In geometry, the gyrobifastigium is the 26th Johnson solid. It can be constructed by joining two face-regular triangular prisms along corresponding square faces, giving a quarter-turn to one prism. It is the only Johnson solid that can tile three-dimensional space.
In geometry, the pentagonal orthobicupola is one of the Johnson solids (J30). As the name suggests, it can be constructed by joining two pentagonal cupolae (J5) along their decagonal bases, matching like faces. A 36-degree rotation of one cupola before the joining yields a pentagonal gyrobicupola (J31).
In geometry, the elongated pentagonal orthobicupola or cantellated pentagonal prism is one of the Johnson solids (J38). As the name suggests, it can be constructed by elongating a pentagonal orthobicupola (J30) by inserting a decagonal prism between its two congruent halves. Rotating one of the cupolae through 36 degrees before inserting the prism yields an elongated pentagonal gyrobicupola (J39).

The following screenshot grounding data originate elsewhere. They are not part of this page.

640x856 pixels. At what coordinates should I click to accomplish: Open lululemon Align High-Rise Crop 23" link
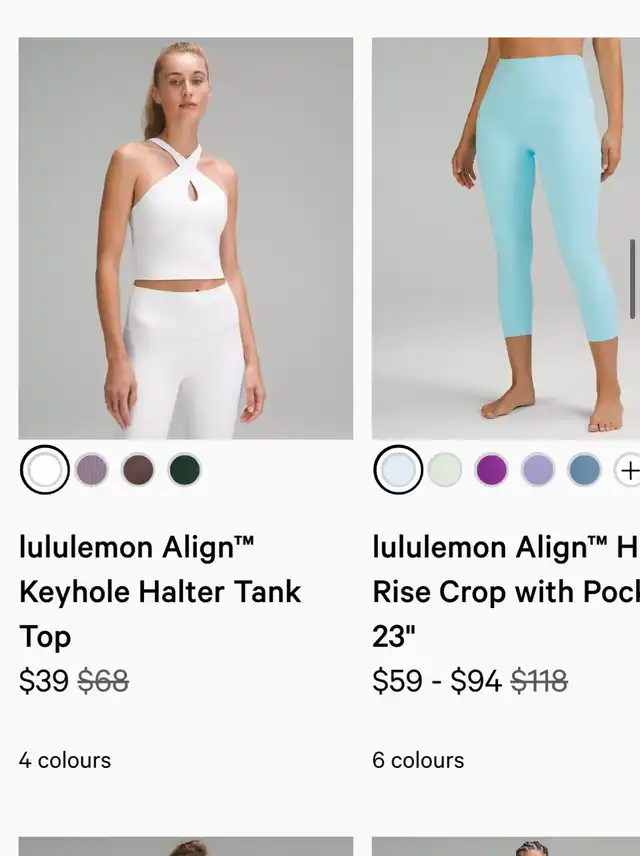(x=506, y=592)
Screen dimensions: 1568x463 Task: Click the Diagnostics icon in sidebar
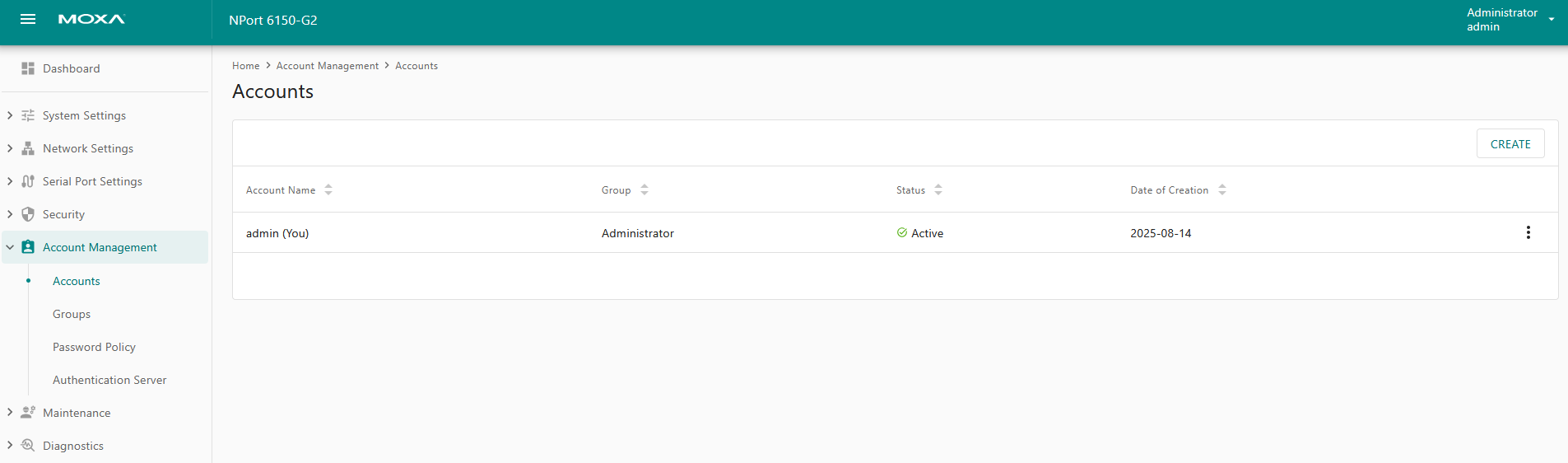tap(28, 446)
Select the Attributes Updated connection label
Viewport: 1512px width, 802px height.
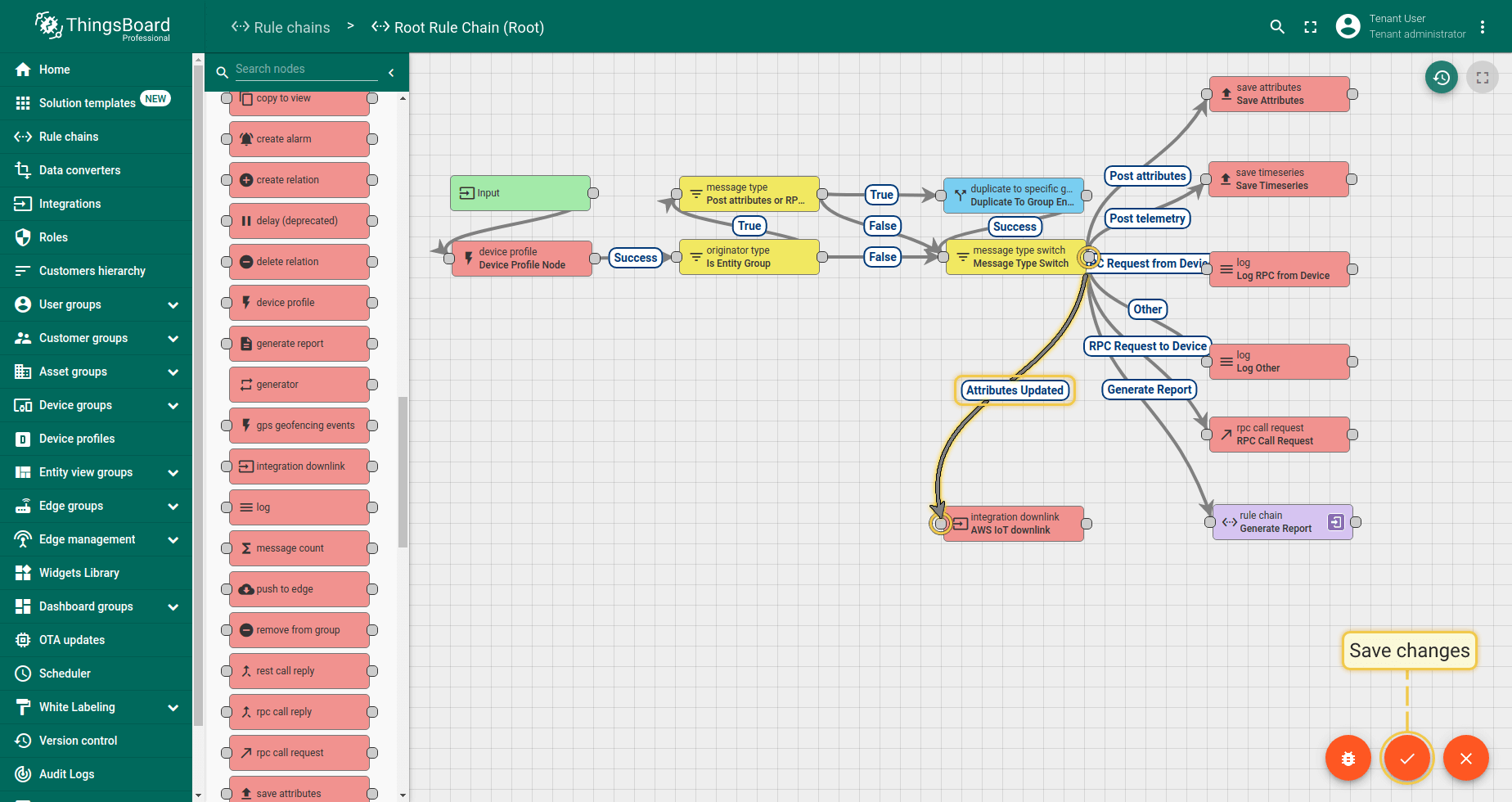pos(1015,390)
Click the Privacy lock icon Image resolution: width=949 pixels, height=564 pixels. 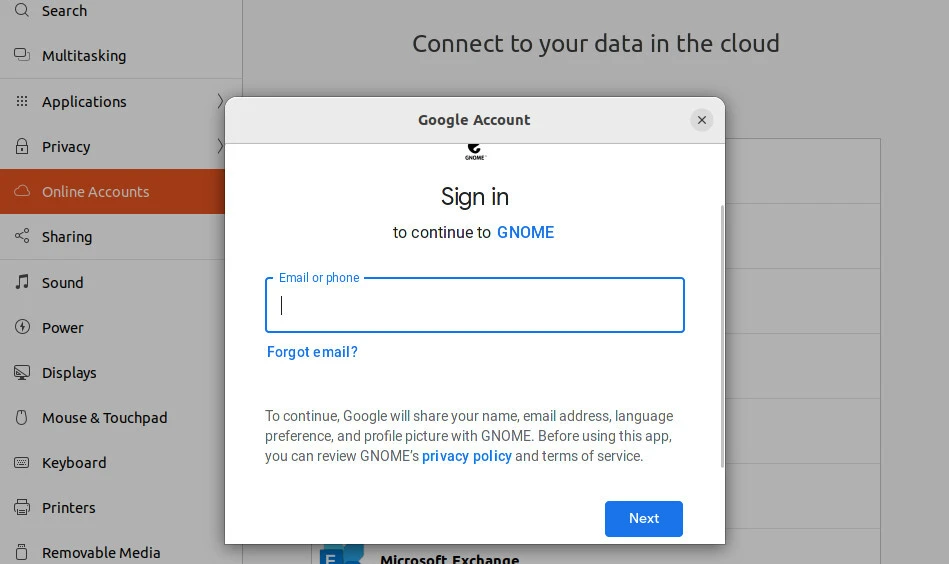22,147
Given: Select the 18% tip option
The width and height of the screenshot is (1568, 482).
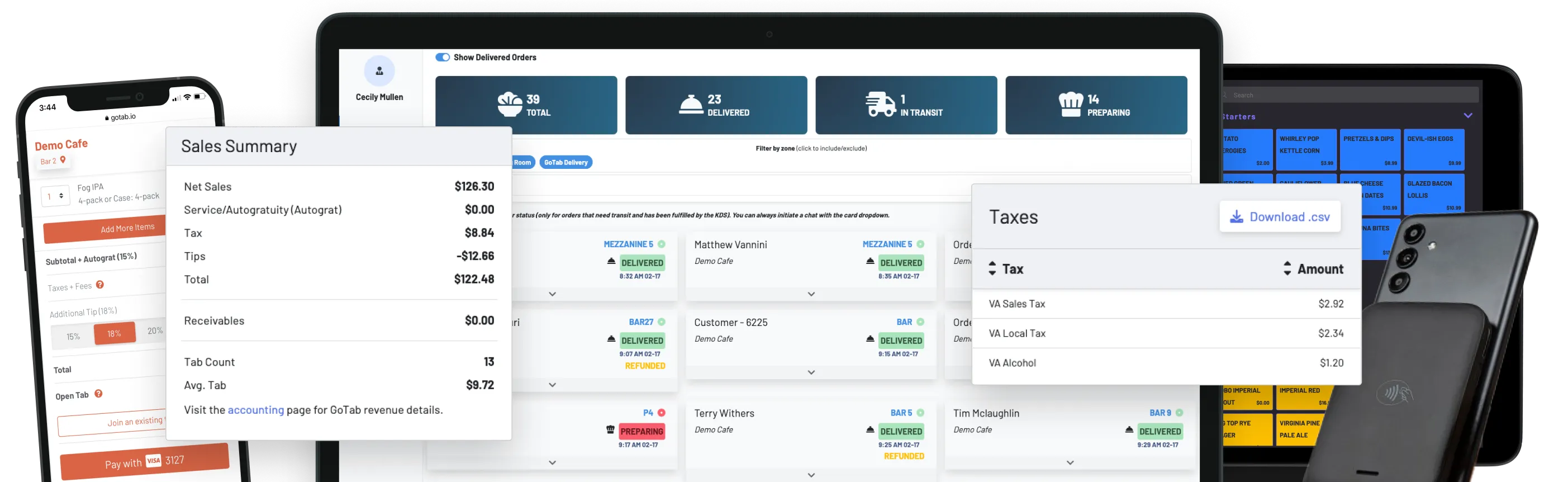Looking at the screenshot, I should tap(115, 333).
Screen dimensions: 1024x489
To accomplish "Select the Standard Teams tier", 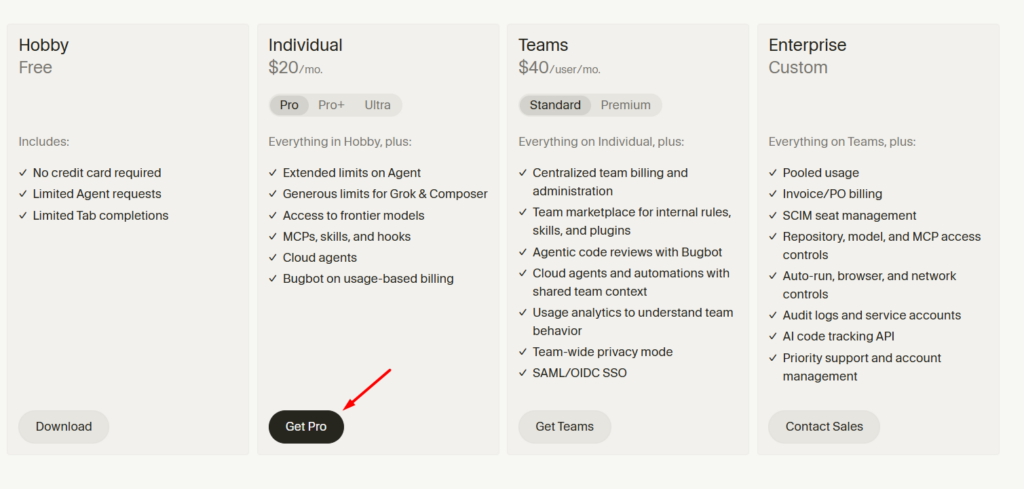I will 555,105.
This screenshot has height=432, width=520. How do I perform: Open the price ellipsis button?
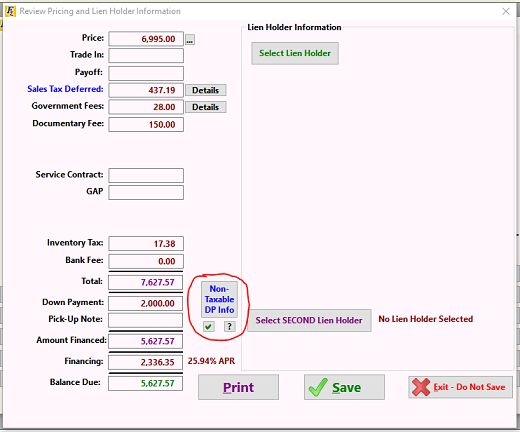tap(190, 40)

In geometry, the elongated pentagonal gyrobicupola is one of the Johnson solids (J39). As the name suggests, it can be constructed by elongating a pentagonal gyrobicupola (J31) by inserting a decagonal prism between its congruent halves. Rotating one of the pentagonal cupolae (J5) through 36 degrees before inserting the prism yields an elongated pentagonal orthobicupola (J38).
In geometry, the elongated triangular cupola is one of the Johnson solids. As the name suggests, it can be constructed by elongating a triangular cupola by attaching a hexagonal prism to its base.
In geometry, the gyroelongated triangular cupola is one of the Johnson solids (J22). It can be constructed by attaching a hexagonal antiprism to the base of a triangular cupola (J3). This is called "gyroelongation", which means that an antiprism is joined to the base of a solid, or between the bases of more than one solid.
In geometry, the pentagonal orthocupolarotunda is one of the Johnson solids (J32). As the name suggests, it can be constructed by joining a pentagonal cupola (J5) and a pentagonal rotunda (J6) along their decagonal bases, matching the pentagonal faces. A 36-degree rotation of one of the halves before the joining yields a pentagonal gyrocupolarotunda (J33).
In geometry, the pentagonal gyrocupolarotunda is one of the Johnson solids (J33). Like the pentagonal orthocupolarotunda (J32), it can be constructed by joining a pentagonal cupola (J5) and a pentagonal rotunda (J6) along their decagonal bases. The difference is that in this solid, the two halves are rotated 36 degrees with respect to one another.
In geometry, the elongated pentagonal gyrocupolarotunda is one of the Johnson solids (J41). As the name suggests, it can be constructed by elongating a pentagonal gyrocupolarotunda (J33) by inserting a decagonal prism between its halves. Rotating either the pentagonal cupola (J5) or the pentagonal rotunda (J6) through 36 degrees before inserting the prism yields an elongated pentagonal orthocupolarotunda (J40).
In geometry, the elongated pentagonal orthocupolarotunda is one of the Johnson solids (J40). As the name suggests, it can be constructed by elongating a pentagonal orthocupolarotunda (J32) by inserting a decagonal prism between its halves. Rotating either the cupola or the rotunda through 36 degrees before inserting the prism yields an elongated pentagonal gyrocupolarotunda (J41).